Archive for the ‘cpan’ tag
Vitacilina now in Debian + 0.2 released!
Remember Vitacilina? A small aggregation library I wrote last year to be intended to replace Planet on Planeta Linux? Well, it never quite replaced it but it achieved some level of stability since I was using it for a number of tasks at work. So, during this long holiday weekend, I received a notification that the Request To Package bug I had filled against the Work-Needing and Prospective Packages in Debian has already been taken care of and the library had been uploaded. Of course, I could have made this myself a long time ago, but at the time it was simpler and faster just to hope someone else would do it at some point.
So, Dario did it. He packaged it and uploaded version 0.1 under the umbrella of the Debian Perl Group. Hurray!
But then I realized that Alexandr Ciornii had implemented some nice changes to Vitacilina back in September that I never got to include or release as a CPAN distribution. And so I just did. I've uploaded 0.2 to CPAN and you can fetch it with cpanf Vitacilina or wait for the Debian Perl folks to update it
notest from CPAN::Shell
I implemented a simple dependencies installer for the new Planeta Linux. I spent some time trying to find how to make CPAN::Shell::install to install modules without running the test units, it's quite simple.
CPAN::Shell->rematein("notest", "install", $module);
Kudos to mst for the pointer.
Net::Domain::ES::ccTLD
As I'm rewriting the core of Planeta Linux (you can track progress here), I needed a reliable way to map a country TLD to its Spanish name. I headed to CPAN to see what was already built to do that and found out Locales::Country that looked awesome but it didn't work for me, code2country('ni') would return undef for me, plus the countries that were actually there had the encoding all fubar, so fuck it, drop it.
So I came up with Net::Domain::ES::ccTLD using the data from the Spanish Wikipedia for the countries TLDs:
use Net::Domain::ES::ccTLD;
my $country = find_name_by_cctld('mx') # $country is 'México'
or die "Couldn't find name.";
my $current = find_name_by_cctld('us'); # $current is 'Estados Unidos';
Why would I reinvent the wheel for this? Because it was easier and faster for me and it's all about practicality, isn't it? Plus the code is super tiny, maybe the smallest module I have in CPAN in terms of actual code.

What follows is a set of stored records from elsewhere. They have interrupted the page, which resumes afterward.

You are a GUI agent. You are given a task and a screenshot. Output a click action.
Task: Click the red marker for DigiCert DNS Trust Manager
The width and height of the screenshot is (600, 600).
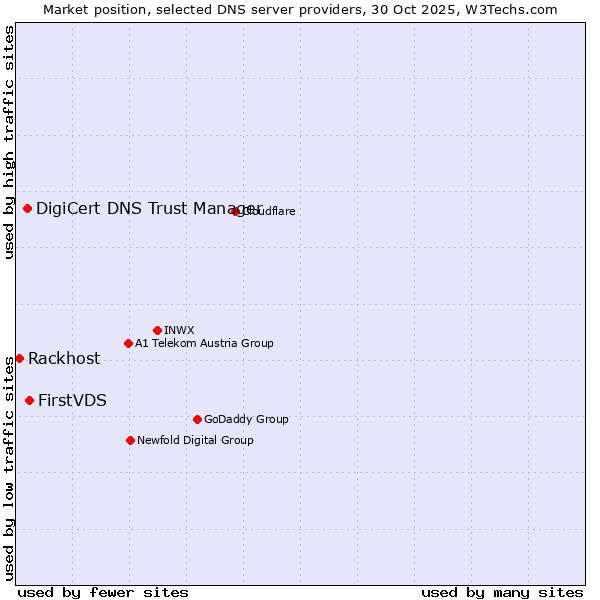click(27, 208)
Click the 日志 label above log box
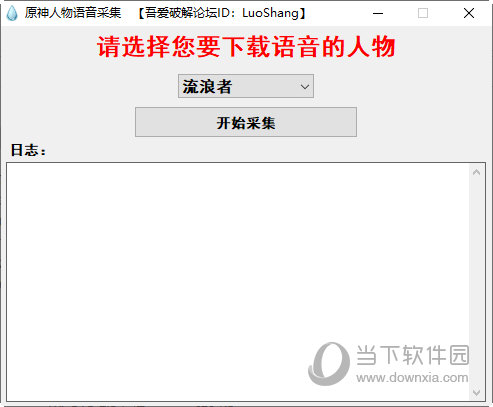Viewport: 493px width, 407px height. (x=28, y=150)
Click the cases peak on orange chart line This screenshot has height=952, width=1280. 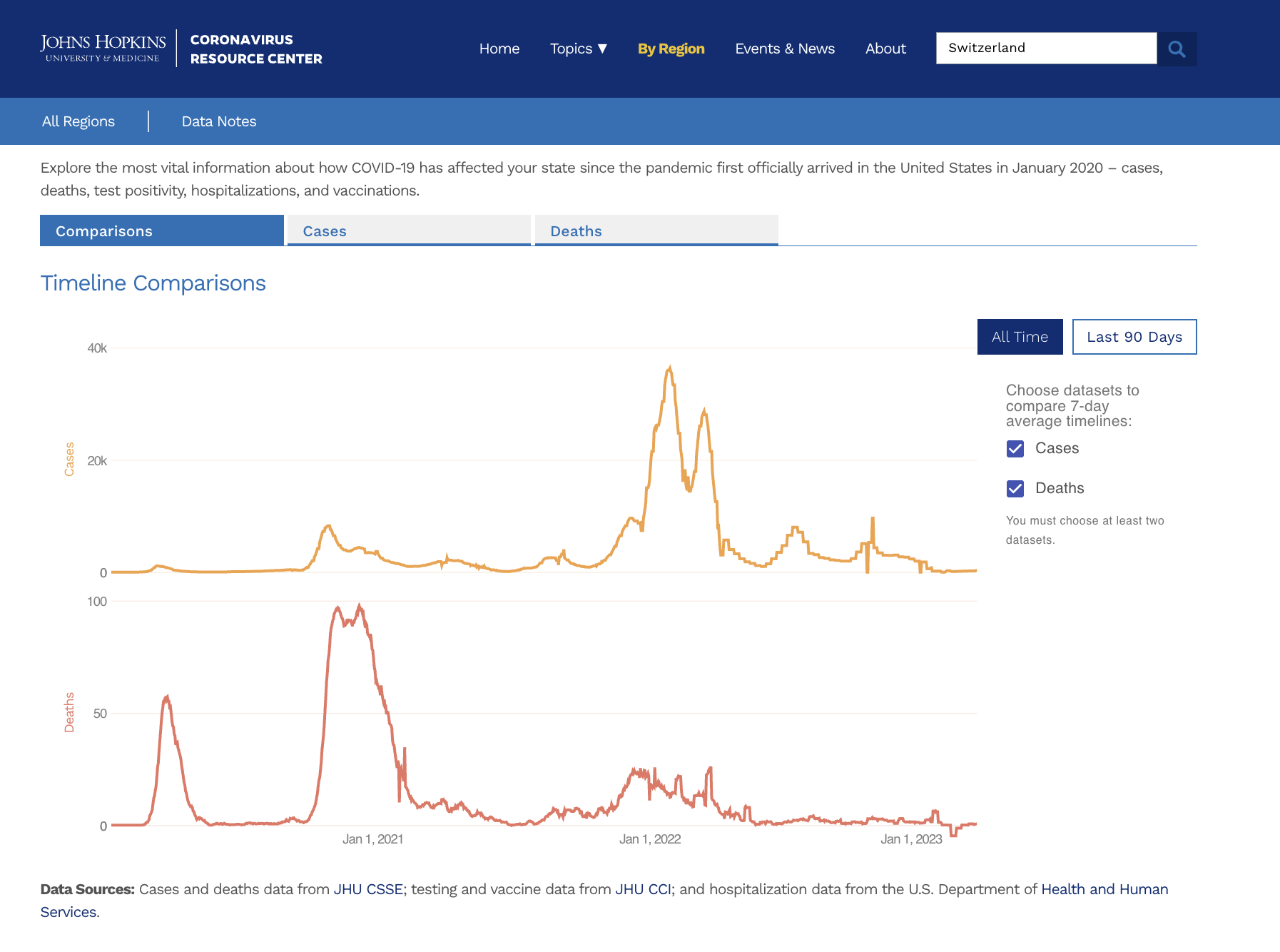[x=669, y=368]
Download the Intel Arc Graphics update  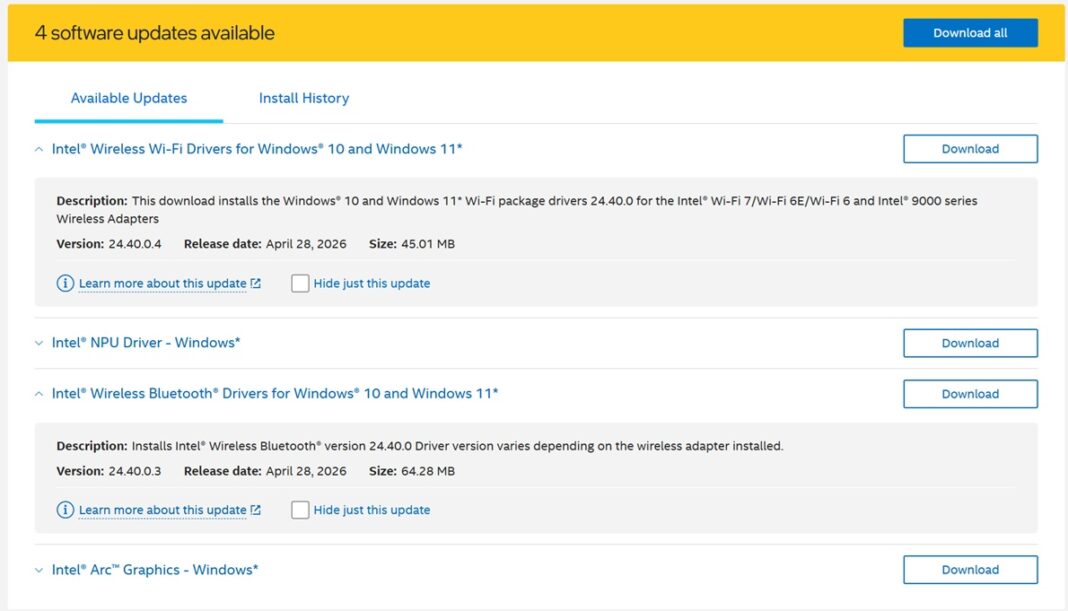pos(970,568)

Feel free to use if you will.
Quick feed aggregation with Vitacilina
Vitacilina, ¡ah, qué buena medicina!
A few months ago. Maybe more than a year, I started hacking on Vitacilina, which was meant to be the replacement for Planet on all countries Planeta Linux supports. I was doing well, I even hosted the code back then in Google Code. Later, I forgot about it, but I'd always been wanting to replace Planet with some homebrew solution for the Planeta Linux community. Anyway, that hasn't happened yet. However, I did start using Vitacilina for my own needs on a local sandbox for my employer and it used to work pretty well. I've been hacking it to fit very specific requirements, though.
Anyway, I thought it was a good moment to release it publicly, just because it was all hidden there. So, I didn't implement the changes I did for my employer (because they were very specific for our products) but I did clean it up and wrote some documentation.

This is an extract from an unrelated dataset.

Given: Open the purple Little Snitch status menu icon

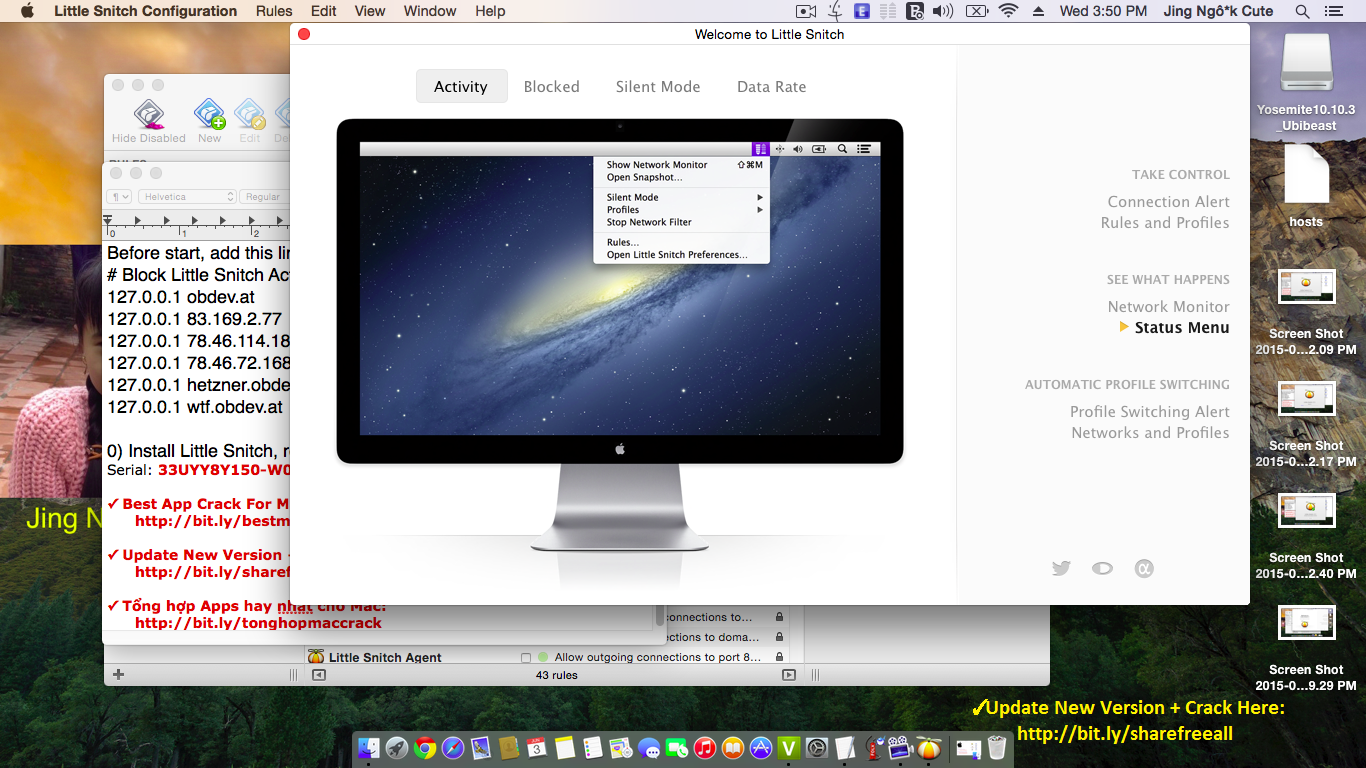Looking at the screenshot, I should point(763,148).
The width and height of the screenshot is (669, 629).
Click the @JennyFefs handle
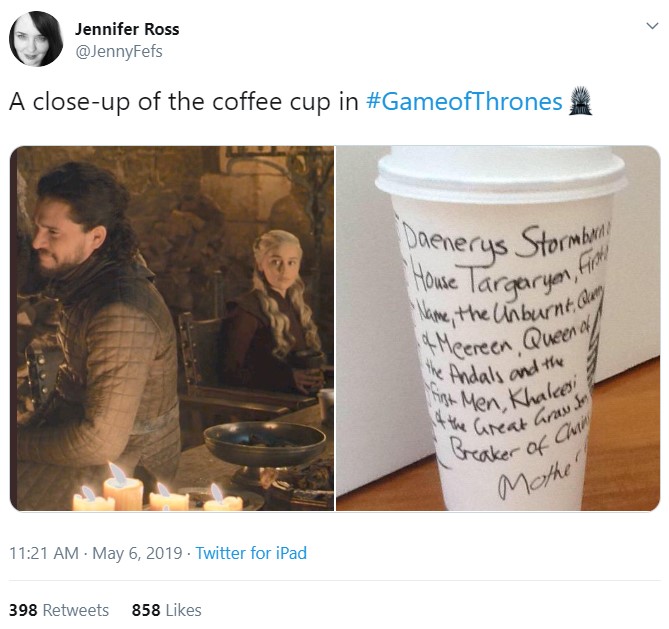[x=118, y=51]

Now, what exactly is Vitacilina? Well, it's a feed aggregator. It's written in Perl (it's a Perl module) and it uses YAML to get its list of feeds and names and Template Toolkit to format and dump the output, it was efficient for me because it was very easy for me to create dumps:
use Vitacilina;
my $v = Vitacilina->new(
config => "config.yml",
template => "template.tt",
output => "output.html",
);
$v->render;
And that's it. I used to create YAML files on the fly to create new Vitacilina objects and render them according to some data.
The config file would look something like this:
http://myserver.com/myfeed:
name: Some Cool Feed
http://feeds.feedburner.com/InfinitePigTheorem:
name: David Moreno
And the template file:
[% FOREACH p IN data %]
<a href="[% p.permalink %]">[% p.title %]</a>
by <a href="[% p.channelUrl %]">[% p.author %]</a>
[% END %]
In that way, it's very simple, quick and easy to do aggregations. I just love TT, why wouldn't I?
So go grab Vitacilina at CPAN. Also, the Git repo is at github.com/damog/vitacilina.
However… I started to hack on a similar more ambitious project called rFeed, that it's more of a framework than a simple library, which is why I stopped further Vitacilina development. I'll talk about rFeed later when the time comes.